[TASK INSTRUCTIONS]: Please repeat, from the entries that follow, the lines from the one containing "Open よくあるご質問 support" through the one containing "Image resolution: width=1402" exactly, adding nothing.

########################################

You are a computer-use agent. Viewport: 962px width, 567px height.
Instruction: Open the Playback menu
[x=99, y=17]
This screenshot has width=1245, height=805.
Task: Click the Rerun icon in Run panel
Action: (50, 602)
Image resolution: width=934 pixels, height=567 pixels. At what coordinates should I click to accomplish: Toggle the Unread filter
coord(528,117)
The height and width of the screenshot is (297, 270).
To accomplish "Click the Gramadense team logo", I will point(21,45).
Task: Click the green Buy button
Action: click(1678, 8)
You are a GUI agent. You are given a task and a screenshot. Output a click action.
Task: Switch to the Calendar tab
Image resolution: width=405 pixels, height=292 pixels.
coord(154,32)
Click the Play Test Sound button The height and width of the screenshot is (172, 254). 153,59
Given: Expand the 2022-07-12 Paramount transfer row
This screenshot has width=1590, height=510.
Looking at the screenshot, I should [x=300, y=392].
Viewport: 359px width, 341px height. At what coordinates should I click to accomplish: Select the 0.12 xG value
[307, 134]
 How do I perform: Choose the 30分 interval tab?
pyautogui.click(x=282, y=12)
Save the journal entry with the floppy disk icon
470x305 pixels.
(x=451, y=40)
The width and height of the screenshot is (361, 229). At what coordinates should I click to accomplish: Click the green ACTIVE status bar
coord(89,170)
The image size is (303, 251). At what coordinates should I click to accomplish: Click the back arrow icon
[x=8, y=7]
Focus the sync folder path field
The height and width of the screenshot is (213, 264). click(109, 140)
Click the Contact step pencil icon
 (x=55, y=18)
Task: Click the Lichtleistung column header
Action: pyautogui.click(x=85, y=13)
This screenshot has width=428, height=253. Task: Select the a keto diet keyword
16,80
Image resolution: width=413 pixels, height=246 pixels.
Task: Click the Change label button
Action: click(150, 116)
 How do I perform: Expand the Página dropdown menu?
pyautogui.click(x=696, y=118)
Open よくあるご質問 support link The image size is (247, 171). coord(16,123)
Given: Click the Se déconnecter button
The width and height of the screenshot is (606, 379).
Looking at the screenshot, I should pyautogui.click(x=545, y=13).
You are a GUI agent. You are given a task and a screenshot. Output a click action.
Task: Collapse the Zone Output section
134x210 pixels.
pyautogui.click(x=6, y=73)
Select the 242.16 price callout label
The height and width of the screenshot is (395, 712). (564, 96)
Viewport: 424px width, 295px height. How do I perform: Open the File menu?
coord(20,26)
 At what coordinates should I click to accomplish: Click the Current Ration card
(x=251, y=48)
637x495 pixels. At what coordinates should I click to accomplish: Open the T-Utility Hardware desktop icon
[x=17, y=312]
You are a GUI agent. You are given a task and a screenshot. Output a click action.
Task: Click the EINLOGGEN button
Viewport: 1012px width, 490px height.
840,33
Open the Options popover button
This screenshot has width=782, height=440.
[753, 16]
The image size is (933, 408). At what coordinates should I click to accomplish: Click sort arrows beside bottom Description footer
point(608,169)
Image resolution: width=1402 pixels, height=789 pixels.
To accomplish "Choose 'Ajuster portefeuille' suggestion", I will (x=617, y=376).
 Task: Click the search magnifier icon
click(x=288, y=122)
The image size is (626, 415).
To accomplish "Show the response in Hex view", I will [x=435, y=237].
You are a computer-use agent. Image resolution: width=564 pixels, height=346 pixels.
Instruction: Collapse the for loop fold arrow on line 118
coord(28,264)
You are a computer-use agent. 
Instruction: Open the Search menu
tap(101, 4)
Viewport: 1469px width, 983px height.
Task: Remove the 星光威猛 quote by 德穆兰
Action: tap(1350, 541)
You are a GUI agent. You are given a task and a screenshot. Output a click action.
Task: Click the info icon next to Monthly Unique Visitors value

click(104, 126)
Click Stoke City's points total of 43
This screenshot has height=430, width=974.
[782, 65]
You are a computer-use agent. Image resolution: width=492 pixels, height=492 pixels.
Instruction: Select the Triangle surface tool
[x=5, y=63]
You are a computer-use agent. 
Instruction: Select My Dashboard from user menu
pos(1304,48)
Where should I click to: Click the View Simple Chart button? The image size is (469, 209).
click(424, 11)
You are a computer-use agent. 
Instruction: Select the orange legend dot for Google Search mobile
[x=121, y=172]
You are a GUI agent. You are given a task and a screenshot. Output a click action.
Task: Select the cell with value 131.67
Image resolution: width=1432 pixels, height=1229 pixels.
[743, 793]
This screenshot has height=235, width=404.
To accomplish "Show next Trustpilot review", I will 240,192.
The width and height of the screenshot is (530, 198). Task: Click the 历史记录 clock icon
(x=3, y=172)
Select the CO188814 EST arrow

########################################

[YOUR SOLUTION]:
Open よくあるご質問 support link The image size is (247, 171). coord(16,123)
Given: Click the Se déconnecter button
The width and height of the screenshot is (606, 379).
Looking at the screenshot, I should pyautogui.click(x=545, y=13).
You are a GUI agent. You are given a task and a screenshot. Output a click action.
Task: Collapse the Zone Output section
134x210 pixels.
pyautogui.click(x=6, y=73)
Select the 242.16 price callout label
The height and width of the screenshot is (395, 712). (564, 96)
Viewport: 424px width, 295px height. How do I perform: Open the File menu?
coord(20,26)
 At what coordinates should I click to accomplish: Click the Current Ration card
(x=251, y=48)
637x495 pixels. At what coordinates should I click to accomplish: Open the T-Utility Hardware desktop icon
[x=17, y=312]
You are a GUI agent. You are given a task and a screenshot. Output a click action.
Task: Click the EINLOGGEN button
Viewport: 1012px width, 490px height.
840,33
Open the Options popover button
This screenshot has width=782, height=440.
[753, 16]
The image size is (933, 408). At what coordinates should I click to accomplish: Click sort arrows beside bottom Description footer
point(608,169)
Image resolution: width=1402 pixels, height=789 pixels.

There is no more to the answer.